Questa esperienza è stata la più bella della mia vita. Nonostante fossi lontano dalla mia Italia, lì sono riuscita a sentirmi a casa. Ho incontrato persone fantastiche, alle quali sono molto affezionata. Le mie compagne di stanza sono diventate come delle sorelle per me infatti ci sentiamo tutt'ora quasi ogni giorno. Questa vita americana mi ha regalato delle esperienze bellissime: i balli della scuola, gli school-bus gialli, gli armadietti nei corridoio, enormi mense dove ciascun tavolo ha caratteristiche precise, le partite di football americano, le cheerleader, le uniformi, sono tante cose che ho potuto finalmente vivere in prima persona e non solo davanti alla tv. Grazie all'uragano Matthew ho vissuto anche l'esperienza di un'evacuazione alle 5 di mattina per "scappare" dalla tempesta in arrivo e rifugiarci dall'altra parte della Florida. 

Oltretutto, mi sento anche molto cresciuta, sicuramente il mio inglese è migliorato ma in particolare mi sento più matura e indipendente. Mi sento pronta per affrontare altre avventure, perché in questi mesi ho imparato a credere molto di più in me stessa e a prendere le decisioni giuste. 

Nel weekend invece c'era più flessibilità, il brunch era dalle 11:30 alle 13 mentre nel pomeriggio c'erano sempre attività da fare. La cena era dalle 17 alle 18 e potevamo stare fuori dal dormitorio fino alle 23. Ovviamente si andava a letto quando si voleva, e noi ragazze solitamente ci fermavamo sui divani nella sala principale per vederci dei film tutte insieme fino a tarda notte. Per fare qualcosa di diverso si poteva chiedere ai dorm parent di portarci dove volevamo: cinema, spiaggia, centro commerciale... Alcune volte, in caso di weekend lungo, andavo a Miami, così da diversificare un po' dalla vita in dormitorio. Ecco qui la mia vita americana! 
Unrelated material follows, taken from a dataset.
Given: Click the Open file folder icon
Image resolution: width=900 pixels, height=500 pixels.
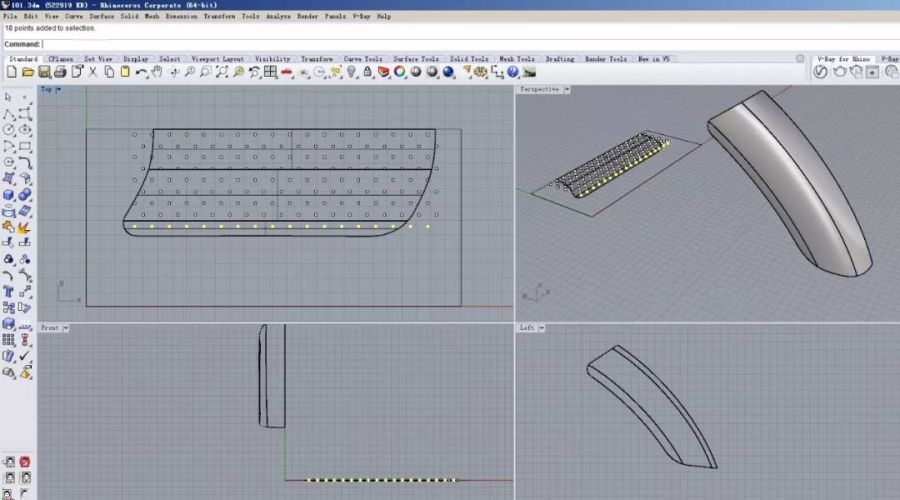Looking at the screenshot, I should click(x=29, y=72).
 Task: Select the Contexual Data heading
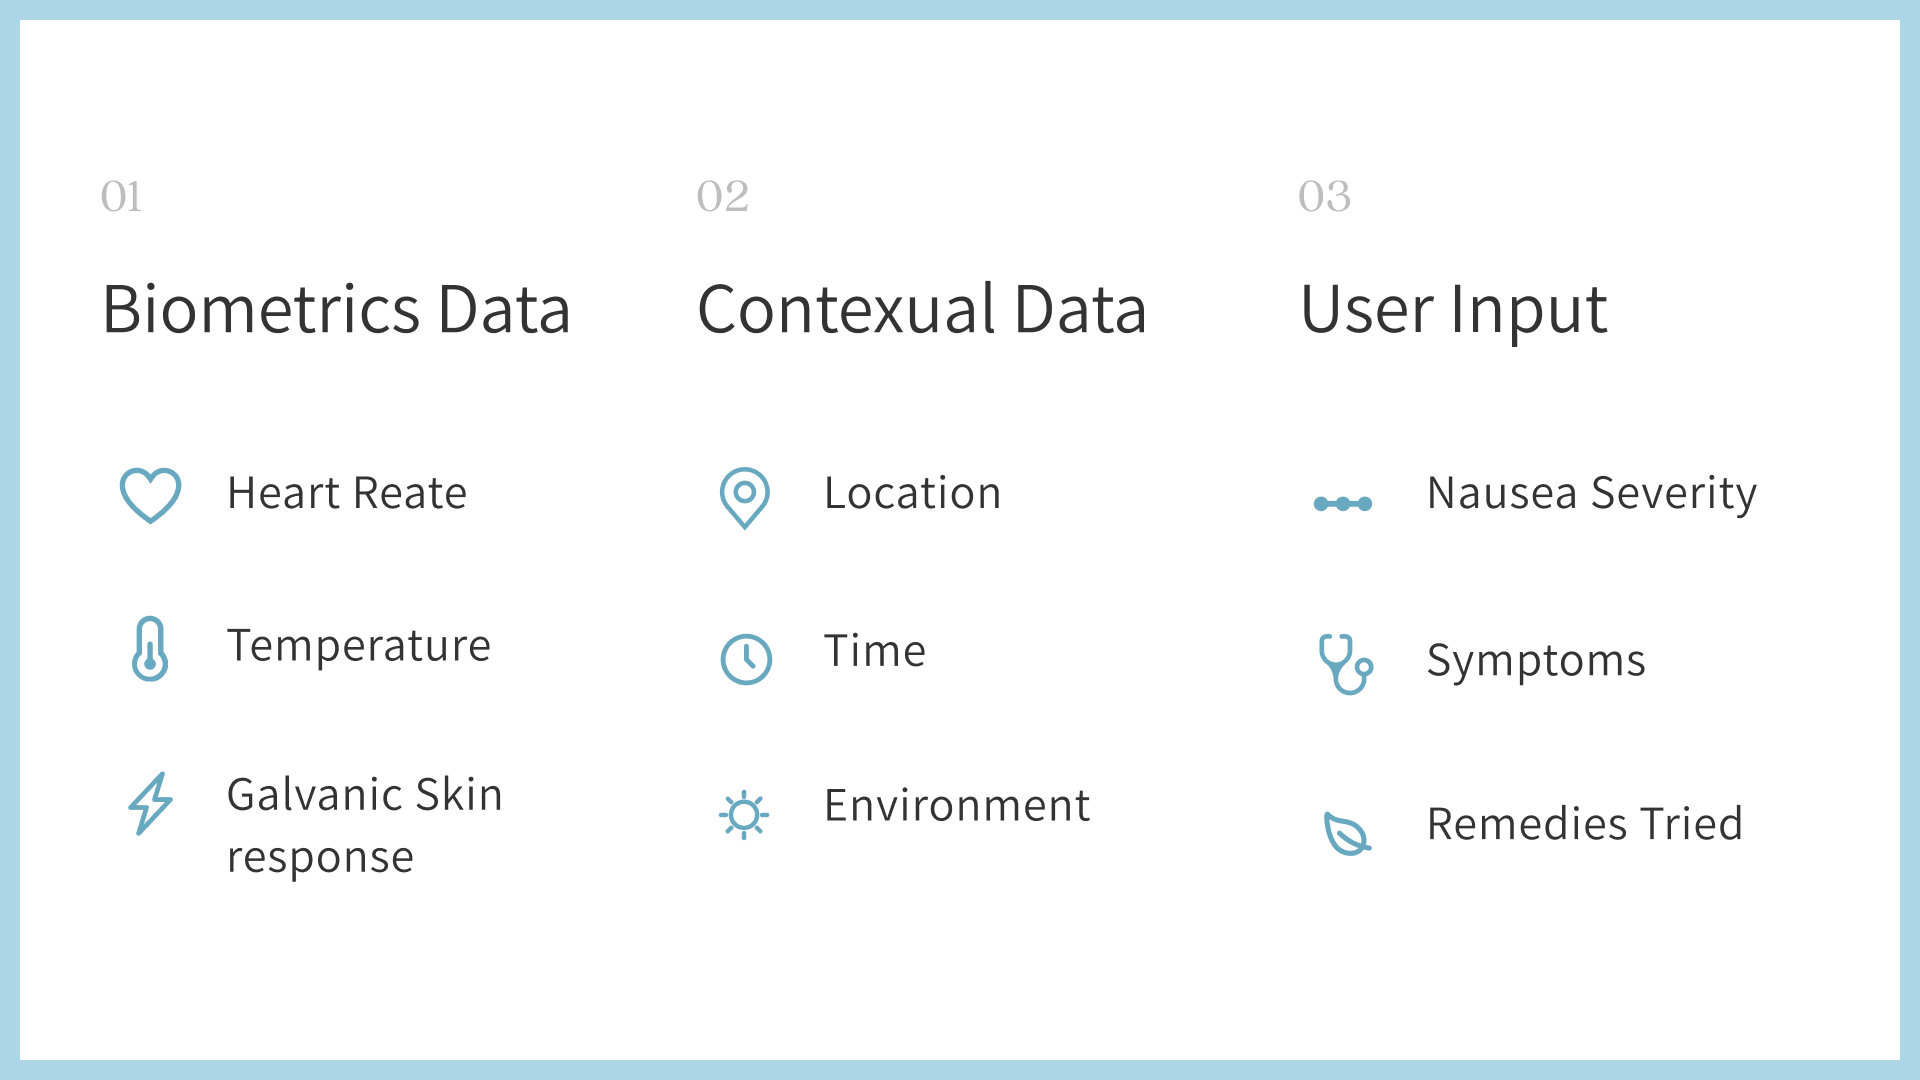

Lasciare quel posto è stato davvero una dura prova, gli addii non mi sono mai piaciuti, tante lacrime e tanti abbracci hanno infatti caratterizzato gli ultimi giorni di permanenza nella scuola. Ma soprattutto la parte più difficile del partire è stata realizzare che la fine della mia esperienza all'estero era sempre più vicina. Ho vissuto ogni singolo giorno, non ho mai perso occasioni o opportunità, ho voluto sfruttare al meglio questi quattro mesi facendo tutto ciò che potevo. Sono molto fiera di aver preso la decisione di andare in America a studiare. Ogni giorno c'era qualcosa di nuovo da scoprire e ammirare, ma soprattutto ogni giorno era sempre più bello...

Avrei voluto durasse di più, certo, ma comunque questi quattro mesi sono stati molto intensi e assolutamente stupendi! Ho realizzato uno dei miei sogni e di questo ne sono molto felice e grata. Sono certa che questo "bagaglio americano" mi potrà essere molto utile per il futuro.